Hier liege schon die Wurzel für das baldige Scheitern: „Meist werden Überläufer von ihrer neuen Partei nur dafür verwendet, um ihrer alten politischen Heimat eines auszuwischen.“
Netzwerke fehlen
Was es auch nicht leichter macht: Ohne Netzwerke, die sich aus langjähriger Mitgliedschaft in Partei und Vorfeldorganisationen ergeben, sei es extrem schwer, sich zwischen den neuen Gesinnungsgenossen zu integrieren. „Sie stehen daher bald relativ alleine da.“ Letzteres hätten die Überläufer mit Quereinsteigern gemein.
Ursula Stenzel
Die bekannte ORF-Journalistin wurde 1996 von der ÖVP in die Politik geholt. Bis 2005 war sie EU-Abgeordnete, ehe sie Bezirksvorsteherin in der Inneren Stadt wurde. Nach inneren Zerwürfnissen trat sie bei der Wahl 2015 für die FPÖ an, verlor aber den Bezirksvorsteher-Posten an
die ÖVP. Stenzel wurde dafür nichtamtsführende Stadträtin. 2020 ließ sie sich überreden, noch einmal bei der Bezirkswahl für die FPÖ anzutreten, fuhr aber schwere Verluste ein. Daraufhin zog sie sich aus der Politik zurück
Karl Baron
Der Ex-Rennfahrer und Transportunternehmer war von 2010 bis 2019 FPÖ-Gemeinderat. Im Zuge der Ibiza-Krise trat Baron Ende 2019 mit zwei weiteren Abgeordneten aus dem FPÖ-Klub aus. Das Trio bildete für die Partei von
Ex-FPÖ-Chef Heinz-Christian Strache einen eigenen Klub. Bei der Wahl 2020 scheiterte der Einzug von Strache, Baron und seinen Mitstreitern aber klar. Aktuell ist Baron Klubvorsitzender des Teams HC Strache in der Bezirksvertretung Donaustadt
Senol Akkilic
Der türkischstämmige Jugendarbeiter war von 2010 bis 2015 grüner Gemeinderat. Um zu verhindern, dass der grüne Koalitionspartner mit der Opposition ein minderheitenfreundliches Wahlrecht beschließt, soll 2015 die SPÖ Akkilic bewogen haben, die Seiten zu wechseln. Somit war die Mehrheit gegen die SPÖ dahin. Akkilic zog nach der Wahl 2015 nicht mehr in den Gemeinderat ein. Er beendete seine Polit-Karriere und ist heute laut SPÖ für die Volkshilfe tätig.
Wolfgang Aigner
Der Pädagoge aus der Brigittenau war von 2004 bis 2011 ÖVP-Gemeinderat. 2011 verließ er den ÖVP-Klub aufgrund von Differenzen mit der Parteispitze. Der fortan wilde Abgeordnete wurde 2014 Mitglied der FPÖ, für die er auch bei der Wien-Wahl 2015 erfolgreich kandidierte. Die folgenden Jahre verbrachte er eher unauffällig als FPÖ-Mandatar im Gemeinderat. Im Zuge der schweren
FPÖ-Niederlage 2020 verfehlte er den Wiedereinzug. Aktuell ist Aigner laut FPÖ wieder als Lehrer tätig.

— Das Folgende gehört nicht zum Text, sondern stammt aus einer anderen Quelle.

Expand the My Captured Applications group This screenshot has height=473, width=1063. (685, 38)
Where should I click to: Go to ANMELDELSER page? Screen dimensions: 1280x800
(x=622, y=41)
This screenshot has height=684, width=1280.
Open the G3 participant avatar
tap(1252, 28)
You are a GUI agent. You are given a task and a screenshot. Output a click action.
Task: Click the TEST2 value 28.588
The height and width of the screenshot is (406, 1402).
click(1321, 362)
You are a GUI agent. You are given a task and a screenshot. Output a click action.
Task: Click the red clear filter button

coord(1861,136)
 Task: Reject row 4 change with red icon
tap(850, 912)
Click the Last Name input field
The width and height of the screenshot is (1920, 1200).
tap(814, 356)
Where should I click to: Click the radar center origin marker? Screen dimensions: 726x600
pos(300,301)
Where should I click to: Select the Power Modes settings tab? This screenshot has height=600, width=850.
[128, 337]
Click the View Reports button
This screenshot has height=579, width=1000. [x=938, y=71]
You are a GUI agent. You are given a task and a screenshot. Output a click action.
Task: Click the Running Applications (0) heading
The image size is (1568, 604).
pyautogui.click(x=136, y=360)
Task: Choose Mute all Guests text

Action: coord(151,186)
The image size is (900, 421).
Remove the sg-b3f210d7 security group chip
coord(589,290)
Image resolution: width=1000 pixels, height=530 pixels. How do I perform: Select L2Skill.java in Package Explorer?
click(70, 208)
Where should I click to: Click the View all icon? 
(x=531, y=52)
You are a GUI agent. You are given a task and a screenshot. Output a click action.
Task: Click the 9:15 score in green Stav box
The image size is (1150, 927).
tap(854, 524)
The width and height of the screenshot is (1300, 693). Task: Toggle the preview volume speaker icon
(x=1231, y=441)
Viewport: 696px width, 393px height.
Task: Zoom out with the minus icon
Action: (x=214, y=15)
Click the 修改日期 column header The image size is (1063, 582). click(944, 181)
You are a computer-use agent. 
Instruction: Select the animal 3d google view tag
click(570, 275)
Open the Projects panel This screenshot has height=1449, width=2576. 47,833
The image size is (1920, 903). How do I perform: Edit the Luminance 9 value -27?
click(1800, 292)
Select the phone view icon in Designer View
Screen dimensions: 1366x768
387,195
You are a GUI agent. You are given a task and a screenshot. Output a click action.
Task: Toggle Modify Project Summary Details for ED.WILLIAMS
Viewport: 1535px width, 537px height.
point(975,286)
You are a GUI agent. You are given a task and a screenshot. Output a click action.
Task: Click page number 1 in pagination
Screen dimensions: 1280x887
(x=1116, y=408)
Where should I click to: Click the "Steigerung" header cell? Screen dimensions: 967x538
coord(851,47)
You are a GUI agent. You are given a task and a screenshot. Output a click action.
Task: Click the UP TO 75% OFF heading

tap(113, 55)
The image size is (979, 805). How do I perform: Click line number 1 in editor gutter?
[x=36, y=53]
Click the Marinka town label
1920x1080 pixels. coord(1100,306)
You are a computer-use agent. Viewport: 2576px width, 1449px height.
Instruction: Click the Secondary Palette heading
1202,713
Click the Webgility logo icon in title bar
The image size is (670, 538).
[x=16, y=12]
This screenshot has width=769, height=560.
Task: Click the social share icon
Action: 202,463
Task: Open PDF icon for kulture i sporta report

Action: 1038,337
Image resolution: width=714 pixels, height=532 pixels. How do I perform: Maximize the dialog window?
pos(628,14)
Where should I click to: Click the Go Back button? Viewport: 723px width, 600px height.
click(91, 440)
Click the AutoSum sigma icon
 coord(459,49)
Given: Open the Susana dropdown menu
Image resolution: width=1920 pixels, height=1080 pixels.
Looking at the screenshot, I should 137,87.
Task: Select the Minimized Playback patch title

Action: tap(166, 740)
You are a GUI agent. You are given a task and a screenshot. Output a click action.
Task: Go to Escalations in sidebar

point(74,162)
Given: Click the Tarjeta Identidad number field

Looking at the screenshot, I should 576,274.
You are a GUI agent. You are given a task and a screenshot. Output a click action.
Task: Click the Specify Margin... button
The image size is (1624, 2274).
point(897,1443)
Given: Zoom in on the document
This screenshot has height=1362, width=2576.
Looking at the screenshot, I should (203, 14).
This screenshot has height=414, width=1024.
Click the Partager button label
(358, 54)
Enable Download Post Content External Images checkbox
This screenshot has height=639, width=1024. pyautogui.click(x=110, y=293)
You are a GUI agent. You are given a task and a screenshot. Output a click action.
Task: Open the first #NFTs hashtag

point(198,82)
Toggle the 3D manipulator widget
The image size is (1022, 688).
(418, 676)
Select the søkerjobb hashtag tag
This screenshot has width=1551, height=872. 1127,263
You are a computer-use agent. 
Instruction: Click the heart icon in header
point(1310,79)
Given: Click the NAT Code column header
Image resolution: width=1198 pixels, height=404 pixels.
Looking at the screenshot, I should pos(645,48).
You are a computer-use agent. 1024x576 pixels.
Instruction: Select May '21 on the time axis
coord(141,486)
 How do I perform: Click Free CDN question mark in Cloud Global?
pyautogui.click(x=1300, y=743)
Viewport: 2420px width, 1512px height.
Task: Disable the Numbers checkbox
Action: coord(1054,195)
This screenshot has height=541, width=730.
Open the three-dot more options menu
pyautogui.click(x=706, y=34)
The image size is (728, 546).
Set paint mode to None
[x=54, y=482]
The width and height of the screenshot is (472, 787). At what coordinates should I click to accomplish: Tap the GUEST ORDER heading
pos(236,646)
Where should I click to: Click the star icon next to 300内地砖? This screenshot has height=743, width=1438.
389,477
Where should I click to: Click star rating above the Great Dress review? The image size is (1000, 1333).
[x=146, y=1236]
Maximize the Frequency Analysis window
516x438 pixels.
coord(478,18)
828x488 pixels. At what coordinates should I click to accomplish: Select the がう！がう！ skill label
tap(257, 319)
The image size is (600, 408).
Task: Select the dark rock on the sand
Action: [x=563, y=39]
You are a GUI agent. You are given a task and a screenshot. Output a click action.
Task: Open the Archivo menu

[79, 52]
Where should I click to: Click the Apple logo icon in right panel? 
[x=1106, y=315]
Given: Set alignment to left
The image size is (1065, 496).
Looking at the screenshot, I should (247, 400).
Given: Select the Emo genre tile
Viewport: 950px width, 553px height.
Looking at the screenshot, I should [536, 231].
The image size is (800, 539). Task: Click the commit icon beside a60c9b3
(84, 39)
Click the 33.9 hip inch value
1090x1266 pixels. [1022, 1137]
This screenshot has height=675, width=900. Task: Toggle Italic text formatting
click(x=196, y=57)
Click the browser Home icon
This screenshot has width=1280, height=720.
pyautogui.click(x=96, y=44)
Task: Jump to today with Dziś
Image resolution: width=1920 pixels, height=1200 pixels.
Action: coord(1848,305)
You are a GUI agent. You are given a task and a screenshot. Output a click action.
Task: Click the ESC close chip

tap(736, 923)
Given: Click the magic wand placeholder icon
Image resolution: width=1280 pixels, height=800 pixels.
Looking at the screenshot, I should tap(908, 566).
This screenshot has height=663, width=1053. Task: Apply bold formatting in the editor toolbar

Hinzu komme nicht selten ein gewisser Argwohn gegenüber dem neu hinzugestoßenen Parteikollegen: „Wer schon einmal die Partei gewechselt hat, könnte dies ja vielleicht ein weiteres Mal tun“, sagt Hofer.
Unter all den Negativbeispielen gebe es jedoch einzelne Fälle, wo der politische Farbwechsel durchaus einen Karriereschub bedeutet habe. „Voraussetzung ist, dass der jeweilige Politiker ein sehr eigenständiges Profil mitbringt“, sagt der Experte.
Grüne Ulli Sima
Als Beispiel nennt Hofer Verkehrsstadträtin Ulli Sima. Sie startete ihre Polit-Laufbahn bei den grünen Studenten und kandidierte für die Öko-Partei bei der Nationalratswahl 1995. Bei Global 2000 erarbeitete sie sich den Ruf einer bestens vernetzten Umweltexpertin, ehe sie 1999 der damalige Parteichef Viktor Klima zur SPÖ lotste. Wobei es für sie in gewisser Hinsicht eine Heimkehr war. War doch ihr Großvater Hans Sima von 1965 bis 1974 Kärntner SPÖ-Landeshauptmann.
Somit wird man wohl eher in der streitbaren Stadträtin Sima als im nunmehr blauen Simmeringer Gemeinderat Kieslich eine Churchill-Epigonin sehen müssen.